Ecco perché, sostiene Wolf, «la Bce è impegnata ad agire come se fosse la banca centrale nazionale di ogni paese membro. E dal momento che emette la seconda valuta di riserva più accettata nel mondo, ha la capacità di farlo». Di più: «La Bce deve fare tutto il necessario per aiutare ogni paese membro della zona euro a gestire questa crisi».
Quanto ai rischi, il capo economista del Ft ne elenca due. Sul primo, l’inflazione, scrive: «Nella situazione deflazionistica come quella attuale, una banca centrale ha una potenza di fuoco illimitata, e l’inflazione non è vincolante oggi». Il secondo: la prossima sentenza della Corte di Karlsruhe, che a maggio potrebbe dichiarare incostituzionale il programma d’acquisto della Bce di tutti i 750 miliardi. «Ciò creerebbe immediatamente una crisi politica», scrive Wolf. «La Germania uscirebbe dall’euro.
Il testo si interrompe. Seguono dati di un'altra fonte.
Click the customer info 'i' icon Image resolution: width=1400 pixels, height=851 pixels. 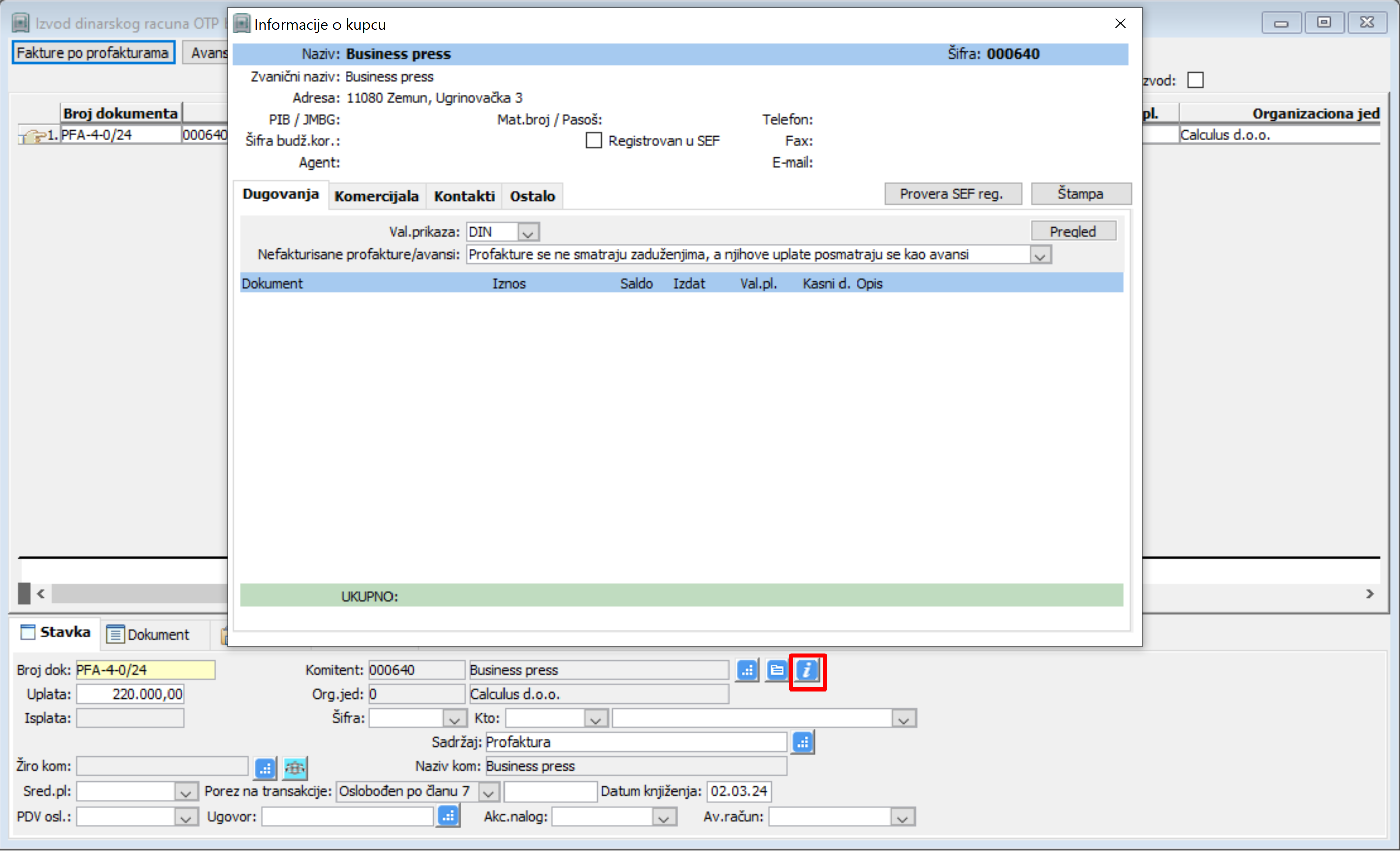point(807,670)
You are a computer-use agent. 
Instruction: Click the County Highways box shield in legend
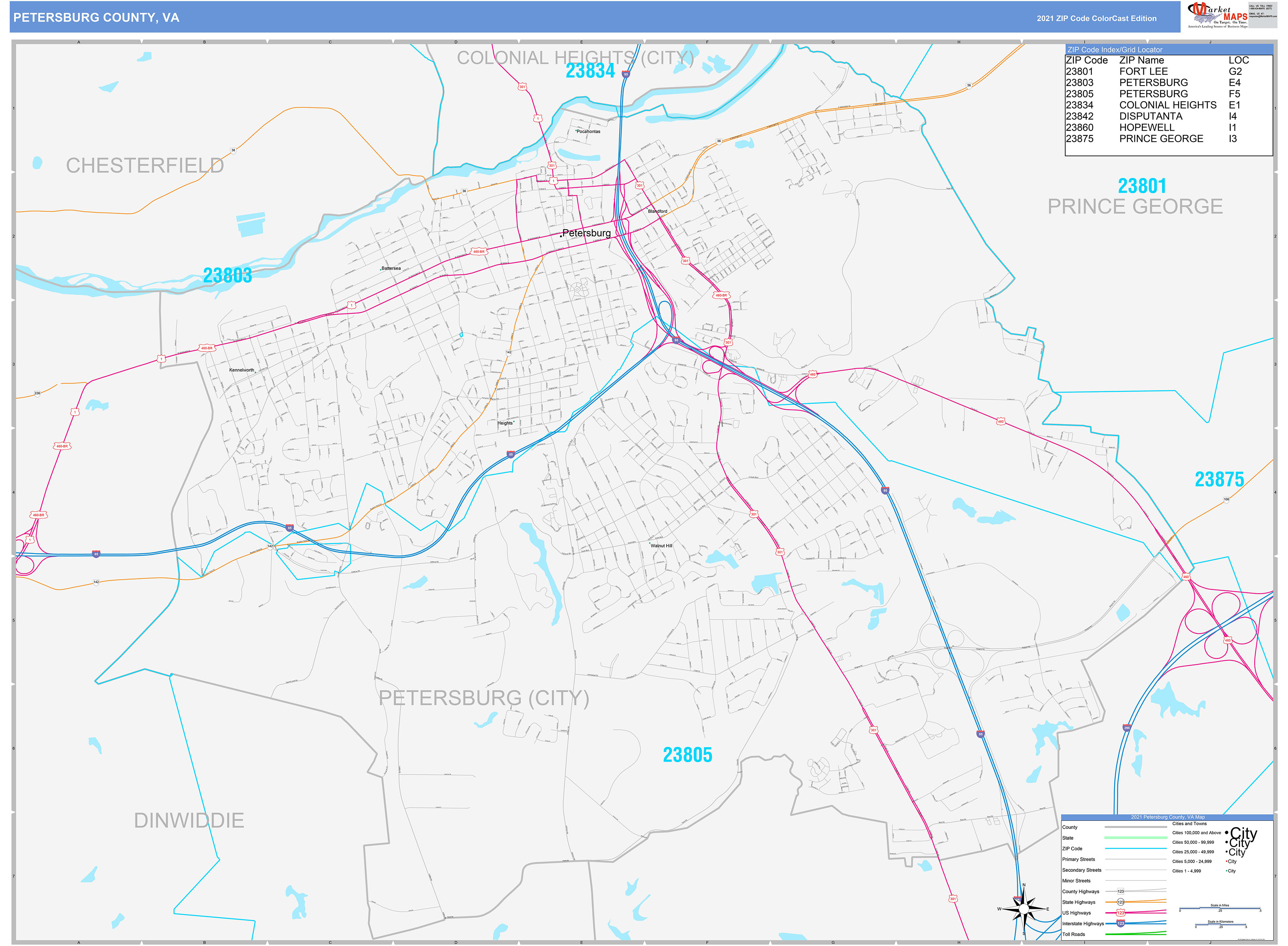coord(1120,891)
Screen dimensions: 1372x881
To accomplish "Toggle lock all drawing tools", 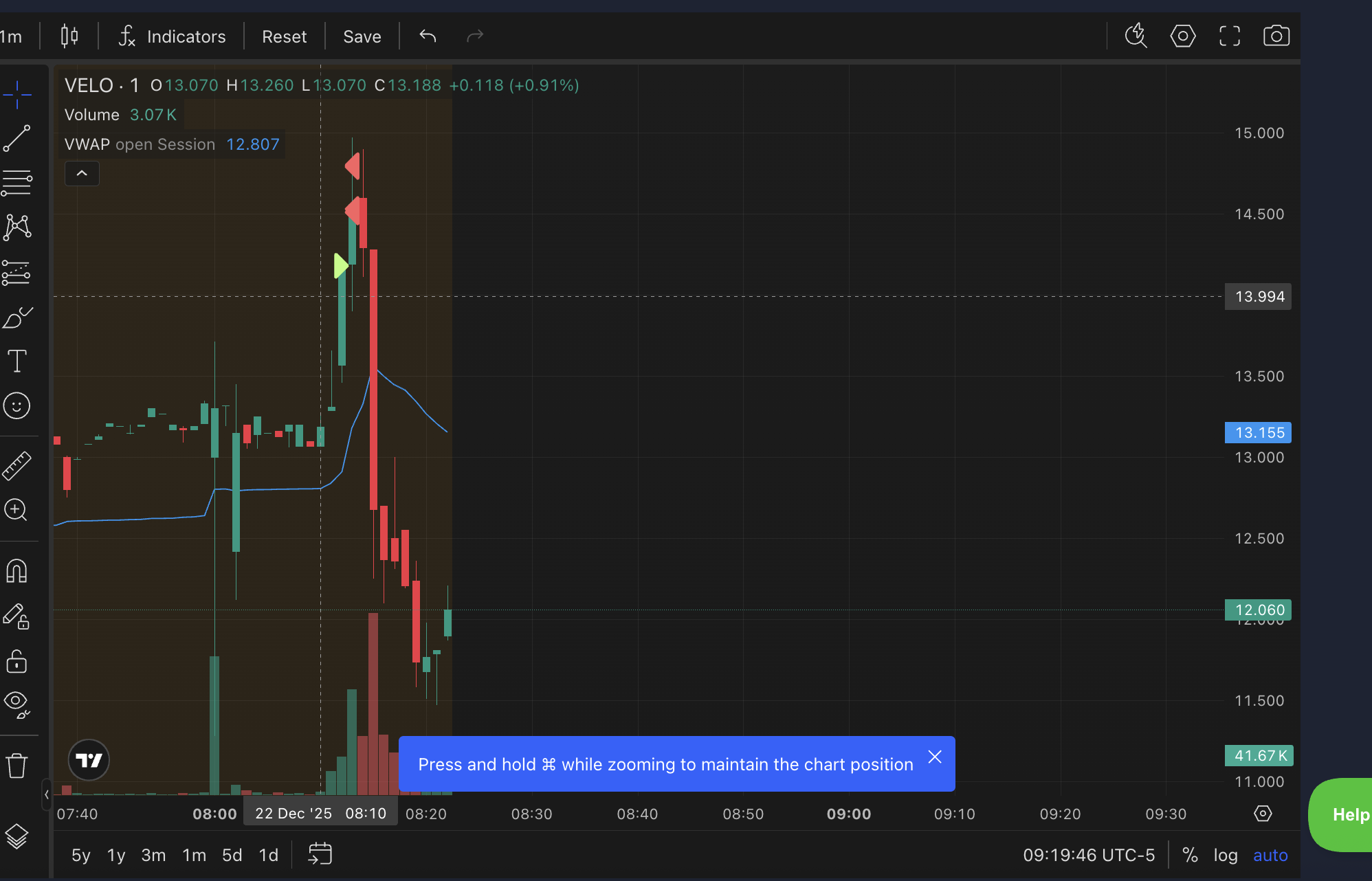I will pyautogui.click(x=17, y=662).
Berlino avrebbe un’opzione di uscita credibile. Ma un ritorno al D-Mark creerebbe un enorme schoc economico e politico. E i tedeschi sarebbero pazzi a esercitare questa loro opzione, per quanto possano odiare la Bce. Il crollo della zona euro sarebbe una catastrofe».
Suggerimenti condivisibili, simili a quelli di Mario Draghi, che però non sembrano per nulla in sintonia con la linea del governo Conte-Gualtieri, fautori di Mes ed eurobond più di quanto lo siano per il Qe della Bce. Semmai, piaccia o meno, Wolf finisce con il dare ragione agli economisti della Lega, che però sono all’opposizione.